You're right, Win7 tablets are tablets
I agree with Microsoft's position too; tablets are PCs. The iPad is a PC as far as I'm concerned, I certainly use it like one. But Microsoft doesn't want that either; bundle the iPad into the PC market and look at the trend and it starts to look pretty scary if you're Microsoft.
They have to remain separate at least until Microsoft has something that is not outright embarrassing. The question is, will Win8 tablets actually sell?
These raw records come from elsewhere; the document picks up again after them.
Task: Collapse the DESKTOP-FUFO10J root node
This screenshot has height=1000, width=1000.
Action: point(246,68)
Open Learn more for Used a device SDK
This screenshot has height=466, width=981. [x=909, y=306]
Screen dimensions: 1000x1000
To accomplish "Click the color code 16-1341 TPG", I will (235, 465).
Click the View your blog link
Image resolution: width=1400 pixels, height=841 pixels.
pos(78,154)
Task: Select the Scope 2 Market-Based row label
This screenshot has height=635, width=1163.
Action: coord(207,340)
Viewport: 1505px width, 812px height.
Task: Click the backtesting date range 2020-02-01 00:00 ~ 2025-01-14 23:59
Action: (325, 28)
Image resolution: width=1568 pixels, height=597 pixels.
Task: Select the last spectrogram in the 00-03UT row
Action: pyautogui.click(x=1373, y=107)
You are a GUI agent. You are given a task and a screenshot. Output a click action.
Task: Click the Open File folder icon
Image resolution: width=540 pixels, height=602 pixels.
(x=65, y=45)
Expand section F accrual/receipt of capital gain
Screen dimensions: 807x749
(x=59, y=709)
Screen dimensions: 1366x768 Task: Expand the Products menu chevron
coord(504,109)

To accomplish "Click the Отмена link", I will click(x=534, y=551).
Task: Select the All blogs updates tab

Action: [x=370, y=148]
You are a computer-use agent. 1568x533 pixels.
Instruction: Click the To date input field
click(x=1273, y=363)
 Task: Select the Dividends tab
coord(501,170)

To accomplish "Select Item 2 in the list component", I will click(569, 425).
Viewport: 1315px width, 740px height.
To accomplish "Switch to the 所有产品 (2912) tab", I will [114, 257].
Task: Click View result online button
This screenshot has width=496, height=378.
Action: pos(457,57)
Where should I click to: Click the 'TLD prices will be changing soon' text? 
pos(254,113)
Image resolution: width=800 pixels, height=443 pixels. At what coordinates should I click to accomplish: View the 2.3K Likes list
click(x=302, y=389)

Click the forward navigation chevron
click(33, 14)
I'll be shocked if they do. Win8 ARM has nothing at all going for it; won't run legacy apps, won't have much in the way of Metro apps, needs more hardware than either Android or especially iOS. I think Win8 tablets live or die by x86, and if that is the case theit will die on the basis of price. Windows x86 tablets are going to need four times the hardware in several dimensions compared to iOS (we know already that it's not a lot smaller than Win7, to put it generously). That means base prices closer to $800 than $500. There will be markets, I'm sure, but more like what Windows has traditionally managed, not iPad size markets or Windows laptop size markets.
Apps? Get real.
Low spec...
Trying to find a "proper" Windows 7 tablet, as opposed to a touch Netbook, is very hard work.
We had a usecase for a tablet, the iPad and the Android fleet discounted themselves as they cannot run the full Java stack, but the Windows suppliers didn't do themselves any favours either, their tablets were clunky, slow, poorly designed and constructed and switching between landscape and portrait modes was painful, video playback was poor and the battery life abysmal.